[Excerpted data Boundary: Start]
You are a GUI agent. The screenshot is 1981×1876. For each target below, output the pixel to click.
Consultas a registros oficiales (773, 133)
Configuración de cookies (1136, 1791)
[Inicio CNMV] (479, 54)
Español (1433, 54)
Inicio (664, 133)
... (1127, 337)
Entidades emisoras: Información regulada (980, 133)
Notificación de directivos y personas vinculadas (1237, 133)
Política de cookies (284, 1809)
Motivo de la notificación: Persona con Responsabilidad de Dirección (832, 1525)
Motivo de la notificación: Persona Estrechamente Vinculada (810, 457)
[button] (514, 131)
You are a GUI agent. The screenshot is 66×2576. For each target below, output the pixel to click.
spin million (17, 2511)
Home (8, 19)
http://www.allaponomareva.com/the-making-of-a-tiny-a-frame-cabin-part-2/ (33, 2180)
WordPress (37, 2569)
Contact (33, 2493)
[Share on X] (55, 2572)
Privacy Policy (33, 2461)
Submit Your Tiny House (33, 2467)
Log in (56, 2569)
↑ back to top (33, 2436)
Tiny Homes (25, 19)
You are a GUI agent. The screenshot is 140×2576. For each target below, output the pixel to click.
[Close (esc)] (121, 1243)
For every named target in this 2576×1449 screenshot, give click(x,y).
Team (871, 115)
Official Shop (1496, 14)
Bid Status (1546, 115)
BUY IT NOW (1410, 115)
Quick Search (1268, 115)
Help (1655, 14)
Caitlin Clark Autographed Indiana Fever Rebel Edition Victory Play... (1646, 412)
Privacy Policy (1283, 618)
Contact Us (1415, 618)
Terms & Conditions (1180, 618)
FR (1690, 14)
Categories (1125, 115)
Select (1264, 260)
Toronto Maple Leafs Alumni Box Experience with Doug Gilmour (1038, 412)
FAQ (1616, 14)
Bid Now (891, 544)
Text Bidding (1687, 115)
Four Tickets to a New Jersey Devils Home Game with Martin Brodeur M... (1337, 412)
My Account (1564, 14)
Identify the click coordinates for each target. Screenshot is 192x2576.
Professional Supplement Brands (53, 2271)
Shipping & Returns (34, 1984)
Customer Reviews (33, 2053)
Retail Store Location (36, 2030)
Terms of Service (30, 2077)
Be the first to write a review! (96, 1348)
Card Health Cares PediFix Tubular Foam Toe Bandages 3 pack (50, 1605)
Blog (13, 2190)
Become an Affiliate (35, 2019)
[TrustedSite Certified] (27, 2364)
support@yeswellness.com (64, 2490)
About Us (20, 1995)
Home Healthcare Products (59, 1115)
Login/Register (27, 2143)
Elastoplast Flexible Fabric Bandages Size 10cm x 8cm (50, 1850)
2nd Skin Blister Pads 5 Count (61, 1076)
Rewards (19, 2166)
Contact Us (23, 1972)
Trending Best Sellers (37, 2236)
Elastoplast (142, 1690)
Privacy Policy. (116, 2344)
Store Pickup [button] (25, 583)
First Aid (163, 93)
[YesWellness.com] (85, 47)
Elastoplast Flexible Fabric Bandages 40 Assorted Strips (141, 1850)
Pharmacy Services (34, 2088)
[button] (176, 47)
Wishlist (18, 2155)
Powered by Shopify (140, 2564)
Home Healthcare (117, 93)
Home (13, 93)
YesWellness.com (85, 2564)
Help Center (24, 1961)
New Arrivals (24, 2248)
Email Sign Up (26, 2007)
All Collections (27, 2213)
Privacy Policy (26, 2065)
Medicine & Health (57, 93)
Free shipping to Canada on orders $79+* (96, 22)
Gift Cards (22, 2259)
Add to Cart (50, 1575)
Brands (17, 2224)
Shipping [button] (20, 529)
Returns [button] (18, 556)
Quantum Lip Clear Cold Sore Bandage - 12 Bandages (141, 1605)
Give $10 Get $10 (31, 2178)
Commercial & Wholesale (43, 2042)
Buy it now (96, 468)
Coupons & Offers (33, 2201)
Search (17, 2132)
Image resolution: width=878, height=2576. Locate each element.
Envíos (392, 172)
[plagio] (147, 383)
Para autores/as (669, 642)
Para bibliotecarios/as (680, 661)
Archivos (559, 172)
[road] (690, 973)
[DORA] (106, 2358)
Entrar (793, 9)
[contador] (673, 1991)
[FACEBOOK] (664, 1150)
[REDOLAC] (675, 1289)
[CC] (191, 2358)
[Excerpted data Boundary: End]
Work request:
Give back each entry above precisely as it was written.

Answer box:
You are a GUI agent. The screenshot is 1981×1876. For each target below, output the pixel to click.
Consultas a registros oficiales (773, 133)
Configuración de cookies (1136, 1791)
[Inicio CNMV] (479, 54)
Español (1433, 54)
Inicio (664, 133)
... (1127, 337)
Entidades emisoras: Información regulada (980, 133)
Notificación de directivos y personas vinculadas (1237, 133)
Política de cookies (284, 1809)
Motivo de la notificación: Persona con Responsabilidad de Dirección (832, 1525)
Motivo de la notificación: Persona Estrechamente Vinculada (810, 457)
[button] (514, 131)
You are a GUI agent. The screenshot is 66×2576. For each target below, output the pixel to click.
spin million (17, 2511)
Home (8, 19)
http://www.allaponomareva.com/the-making-of-a-tiny-a-frame-cabin-part-2/ (33, 2180)
WordPress (37, 2569)
Contact (33, 2493)
[Share on X] (55, 2572)
Privacy Policy (33, 2461)
Submit Your Tiny House (33, 2467)
Log in (56, 2569)
↑ back to top (33, 2436)
Tiny Homes (25, 19)
You are a GUI agent. The screenshot is 140×2576. For each target below, output the pixel to click.
[Close (esc)] (121, 1243)
For every named target in this 2576×1449 screenshot, give click(x,y).
Team (871, 115)
Official Shop (1496, 14)
Bid Status (1546, 115)
BUY IT NOW (1410, 115)
Quick Search (1268, 115)
Help (1655, 14)
Caitlin Clark Autographed Indiana Fever Rebel Edition Victory Play... (1646, 412)
Privacy Policy (1283, 618)
Contact Us (1415, 618)
Terms & Conditions (1180, 618)
FR (1690, 14)
Categories (1125, 115)
Select (1264, 260)
Toronto Maple Leafs Alumni Box Experience with Doug Gilmour (1038, 412)
FAQ (1616, 14)
Bid Now (891, 544)
Text Bidding (1687, 115)
Four Tickets to a New Jersey Devils Home Game with Martin Brodeur M... (1337, 412)
My Account (1564, 14)
Identify the click coordinates for each target. Screenshot is 192x2576.
Professional Supplement Brands (53, 2271)
Shipping & Returns (34, 1984)
Customer Reviews (33, 2053)
Retail Store Location (36, 2030)
Terms of Service (30, 2077)
Be the first to write a review! (96, 1348)
Card Health Cares PediFix Tubular Foam Toe Bandages 3 pack (50, 1605)
Blog (13, 2190)
Become an Affiliate (35, 2019)
[TrustedSite Certified] (27, 2364)
support@yeswellness.com (64, 2490)
About Us (20, 1995)
Home Healthcare Products (59, 1115)
Login/Register (27, 2143)
Elastoplast Flexible Fabric Bandages Size 10cm x 8cm (50, 1850)
2nd Skin Blister Pads 5 Count (61, 1076)
Rewards (19, 2166)
Contact Us (23, 1972)
Trending Best Sellers (37, 2236)
Elastoplast (142, 1690)
Privacy Policy. (116, 2344)
Store Pickup [button] (25, 583)
First Aid (163, 93)
[YesWellness.com] (85, 47)
Elastoplast Flexible Fabric Bandages 40 Assorted Strips (141, 1850)
Pharmacy Services (34, 2088)
[button] (176, 47)
Wishlist (18, 2155)
Powered by Shopify (140, 2564)
Home Healthcare (117, 93)
Home (13, 93)
YesWellness.com (85, 2564)
Help Center (24, 1961)
New Arrivals (24, 2248)
Email Sign Up (26, 2007)
All Collections (27, 2213)
Privacy Policy (26, 2065)
Medicine & Health (57, 93)
Free shipping to Canada on orders $79+* (96, 22)
Gift Cards (22, 2259)
Add to Cart (50, 1575)
Brands (17, 2224)
Shipping [button] (20, 529)
Returns [button] (18, 556)
Quantum Lip Clear Cold Sore Bandage - 12 Bandages (141, 1605)
Give $10 Get $10 (31, 2178)
Commercial & Wholesale (43, 2042)
Buy it now (96, 468)
Coupons & Offers (33, 2201)
Search (17, 2132)
Image resolution: width=878, height=2576. Locate each element.
Envíos (392, 172)
[plagio] (147, 383)
Para autores/as (669, 642)
Para bibliotecarios/as (680, 661)
Archivos (559, 172)
[road] (690, 973)
[DORA] (106, 2358)
Entrar (793, 9)
[contador] (673, 1991)
[FACEBOOK] (664, 1150)
[REDOLAC] (675, 1289)
[CC] (191, 2358)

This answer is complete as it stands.